Provided passage:

IMMEDIATE RELEASE Contact: Bob Denney
Dec. 14, 2010 561/624-8458
CUTTING-EDGE TECHNOLOGY, A COACHING LEGEND, LINKS FROM PAST TO PRESENT, HIGHLIGHT SCHEDULE OF 12TH PGA TEACHING & COACHING SUMMIT
PALM BEACH GARDENS, Fla. — When he last stepped on stage at the 1994 PGA Teaching & Coaching Summit, PGA Professional James Leitz was making his case for spreading awareness that clubfitting and teaching belong together on the lesson tee.
Fast forward to next month in Orlando, Fla., where Leitz returns to The PGA of America’s largest educational event, with PGA Professional Ed Mitchell, with the same mission: to continue to enlighten teachers about club performance and technology. The twosome will come armed with the latest statistical data to make any attendee take notice.
“Any Summit should always be cutting edge,” said Leitz, the PGA head professional at Pinewood Country Club in Slidell, La. “Any teacher should continually seek better information, then filter it and present it to his or her students. I also have the distinct honor of presenting such information to enlighten my fellow professionals.”
Leitz isn’t a member of the PGA Instruction Committee, but he does have shared goals as the 12th PGA Teaching & Coaching Summit expands on a theme of “Getting Results,” Jan. 24-25, at the Faldo Golf Institute by Marriott.
Making its first visit to Orlando after four previous appearances at the PGA Center for Golf Learning & Performance in Port St. Lucie, Fla., the Summit will serve as a kickoff for a busy week for PGA Professionals. The Summit will be hosted just 1½ miles south of the Orange County Convention Center, site of the 58th PGA Merchandise Show, Jan. 27-29.
Opened in 1997, the Faldo Golf Institute by Marriott is one of five such facilities with Faldo’s name throughout the world. It is a 35-acre golf park, which features nine holes of executive golf; five instruction greens; five instruction tees and four practice tees.
The schedule of presenters include World Golf Teacher Hall of Fame member Bob Toski; coaching legend Lou Holtz; and a foursome of PGA Teacher of the Year recipients in Dr. Gary Wiren (1989), Martin Hall (2008), Mike Bender (2009) and Todd Anderson (2010).
The presenters also include “Golfing Machine” advocate Ben Doyle; VISION 54 co-founders Lynn Marriott and Pia Nilsson, renowned experts on the mechanics of the golf swing; PGA Director of Fitness & Performance David Donatucci; Golf Channel PGA Professional host Michael Breed; and Tour professional turned television analyst Bobby Clampett.
A special presentation on coaching the physically challenged will bring together PGA Professional Jim Estes, co-founder of the Salute Military Golf Association, who is one of the most respected trainers in adaptive golf in the country. Joining Estes will be Ken Green, the Champions Tour 2010 Comeback Player of the Year, who lost a leg following a 2009 automobile accident; and Ret. Marine Lance Corporal Tim Lang of Ann Arbor, Mich., who trained under Estes while a patient at Walter Reed Medical Center.
Lang lost his right leg in 2006 due to roadside bomb explosion while on patrol in Iraq. Having undergone 48 surgical procedures and having spent four years at Walter Reed Medical Center, Lang is into his third year in golf and has regularly broken 80.
“I am excited about coming to the Summit and meeting some of the best instructors in the world,” said Lang. “I would never have been as happy, and would have been more depressed, if I didn’t have golf. The program (SMGA) and Jim Estes were not terrific – life-altering is more accurate.”

[Saved data entries]
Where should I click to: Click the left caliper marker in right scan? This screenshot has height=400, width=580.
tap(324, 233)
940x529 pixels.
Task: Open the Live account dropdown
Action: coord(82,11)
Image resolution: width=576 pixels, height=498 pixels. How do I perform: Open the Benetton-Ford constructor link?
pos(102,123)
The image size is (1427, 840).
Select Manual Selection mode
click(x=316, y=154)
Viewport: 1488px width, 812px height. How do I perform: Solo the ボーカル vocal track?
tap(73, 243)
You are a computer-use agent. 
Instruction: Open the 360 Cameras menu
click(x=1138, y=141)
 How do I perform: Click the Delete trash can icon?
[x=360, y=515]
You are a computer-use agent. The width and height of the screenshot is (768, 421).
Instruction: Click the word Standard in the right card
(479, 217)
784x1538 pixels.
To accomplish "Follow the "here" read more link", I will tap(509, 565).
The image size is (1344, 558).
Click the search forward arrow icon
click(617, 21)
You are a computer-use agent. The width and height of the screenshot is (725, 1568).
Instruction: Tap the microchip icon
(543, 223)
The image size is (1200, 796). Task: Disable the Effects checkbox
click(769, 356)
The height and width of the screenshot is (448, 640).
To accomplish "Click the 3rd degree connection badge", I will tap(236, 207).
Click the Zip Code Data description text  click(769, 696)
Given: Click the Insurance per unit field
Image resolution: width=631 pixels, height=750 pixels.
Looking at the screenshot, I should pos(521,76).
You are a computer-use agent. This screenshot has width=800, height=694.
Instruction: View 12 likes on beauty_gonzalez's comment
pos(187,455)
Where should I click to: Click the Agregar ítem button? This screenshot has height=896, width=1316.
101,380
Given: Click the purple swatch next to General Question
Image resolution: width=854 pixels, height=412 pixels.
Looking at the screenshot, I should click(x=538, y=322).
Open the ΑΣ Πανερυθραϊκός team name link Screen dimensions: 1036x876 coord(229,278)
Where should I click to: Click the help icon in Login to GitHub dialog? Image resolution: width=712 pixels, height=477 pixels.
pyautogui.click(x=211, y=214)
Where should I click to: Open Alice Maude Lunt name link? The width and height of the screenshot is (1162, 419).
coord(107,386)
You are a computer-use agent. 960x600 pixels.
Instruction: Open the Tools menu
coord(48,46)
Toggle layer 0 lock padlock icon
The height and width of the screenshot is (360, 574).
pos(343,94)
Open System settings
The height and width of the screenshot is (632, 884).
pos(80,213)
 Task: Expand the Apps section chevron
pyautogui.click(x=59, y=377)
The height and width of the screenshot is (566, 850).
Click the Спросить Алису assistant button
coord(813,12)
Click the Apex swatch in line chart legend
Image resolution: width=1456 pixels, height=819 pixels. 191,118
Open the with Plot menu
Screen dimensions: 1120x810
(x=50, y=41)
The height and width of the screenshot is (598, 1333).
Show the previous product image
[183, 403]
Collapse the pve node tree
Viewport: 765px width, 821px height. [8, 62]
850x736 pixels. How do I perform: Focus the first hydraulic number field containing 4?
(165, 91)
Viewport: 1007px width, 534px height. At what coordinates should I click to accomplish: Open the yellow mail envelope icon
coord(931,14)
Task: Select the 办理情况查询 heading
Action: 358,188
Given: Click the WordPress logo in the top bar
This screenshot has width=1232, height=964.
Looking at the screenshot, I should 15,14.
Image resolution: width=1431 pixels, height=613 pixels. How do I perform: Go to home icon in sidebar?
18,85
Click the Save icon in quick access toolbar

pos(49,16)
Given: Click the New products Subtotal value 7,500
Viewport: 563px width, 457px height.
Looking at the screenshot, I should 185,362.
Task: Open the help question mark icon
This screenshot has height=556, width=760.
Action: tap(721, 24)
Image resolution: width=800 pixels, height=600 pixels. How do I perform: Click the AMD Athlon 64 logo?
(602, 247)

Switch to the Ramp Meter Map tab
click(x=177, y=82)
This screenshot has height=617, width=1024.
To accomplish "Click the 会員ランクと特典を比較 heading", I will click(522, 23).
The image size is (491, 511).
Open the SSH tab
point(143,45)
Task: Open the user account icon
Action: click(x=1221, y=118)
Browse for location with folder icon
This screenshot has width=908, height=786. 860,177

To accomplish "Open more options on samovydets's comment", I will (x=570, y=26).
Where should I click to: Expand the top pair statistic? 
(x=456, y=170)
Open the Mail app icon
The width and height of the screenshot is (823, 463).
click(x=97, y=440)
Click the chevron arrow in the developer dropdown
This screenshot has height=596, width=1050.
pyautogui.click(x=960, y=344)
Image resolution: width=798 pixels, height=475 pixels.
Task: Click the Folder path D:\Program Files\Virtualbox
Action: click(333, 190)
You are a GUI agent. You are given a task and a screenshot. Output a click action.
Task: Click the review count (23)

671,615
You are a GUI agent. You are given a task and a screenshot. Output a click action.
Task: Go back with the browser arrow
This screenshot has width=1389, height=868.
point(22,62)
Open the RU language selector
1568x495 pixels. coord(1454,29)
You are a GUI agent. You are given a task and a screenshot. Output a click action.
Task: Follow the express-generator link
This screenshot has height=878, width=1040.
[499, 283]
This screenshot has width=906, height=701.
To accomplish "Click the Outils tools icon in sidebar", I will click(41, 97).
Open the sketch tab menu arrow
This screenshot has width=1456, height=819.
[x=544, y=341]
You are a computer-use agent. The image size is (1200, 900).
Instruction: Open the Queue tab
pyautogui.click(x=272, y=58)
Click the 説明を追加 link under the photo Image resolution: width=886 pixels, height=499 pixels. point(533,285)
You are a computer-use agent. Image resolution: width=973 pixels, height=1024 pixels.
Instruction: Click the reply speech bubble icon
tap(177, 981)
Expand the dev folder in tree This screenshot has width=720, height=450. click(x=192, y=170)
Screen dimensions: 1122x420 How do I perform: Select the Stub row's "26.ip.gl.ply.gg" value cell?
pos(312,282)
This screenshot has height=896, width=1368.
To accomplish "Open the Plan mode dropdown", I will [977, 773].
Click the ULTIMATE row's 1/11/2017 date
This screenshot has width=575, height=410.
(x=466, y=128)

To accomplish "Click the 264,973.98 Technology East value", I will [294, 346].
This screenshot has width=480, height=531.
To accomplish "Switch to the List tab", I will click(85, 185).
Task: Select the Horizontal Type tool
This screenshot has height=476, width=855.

Prompt A:
In the PGA Summit press release, at what facility will the 12th PGA Teaching & Coaching Summit be held?
Prompt B:
Extend the PGA Summit press release with a few more paragraphs, starting after its last sentence.
You won't need the records for this work.

Answer section A:
The Faldo Golf Institute by Marriott in Orlando, Fla.

Answer section B:
Since its origin in 1988, the Summit also has attracted those interested in the interplay between the game and psychology, the advance of technology and the cross training that exists with other professional sports.
PGA Director of Fitness and Performance Donatucci returns to the Summit stage, and partners with Tampa Bay Rays Hitting Coach Derek Shelton, in the presentation “Out of the Park Power.”
The wide range of topics in a two-day period was the goal of the PGA Instruction Committee, which reviewed a survey of PGA membership following the 2008 Summit.
“Our survey of the membership resulted in us making the format change, and presenting a dynamic schedule and breakout sessions to aid all attendees,” said PGA Director of Instruction Joe Hallett. “The Summit opens with a study of what new instruction looks like today, and what benefits other sports may pick up from golfers.”
Leitz will be joined by PGA Professional Ed Mitchell of Dayton, Ohio, the chairman of Mitchell Golf, in the presentation “Club Performance and D-Plane Technology for Better Teaching.”
“The D-Plane is a physics model that is simply ‘The Descriptive Plane,’ ” said Leitz. “It illustrates why the golf ball flies the way it does because of impact.”
Mitchell, whose company specializes in professional grade club repair tools, said the presentation also will review how 14 different club performance criteria and how it influences a player’s scoring ability.”
“Everything we do in golf is related to physics and geometry,” said Leitz. “A wise old engineer once told me, ‘Never guess what you can measure.’ ”
Hallett said the mission of the Instruction Committee was to blend specialists, technology and human performance, and at the same time not neglect the observations of veteran instructors such as Toski and Wiren.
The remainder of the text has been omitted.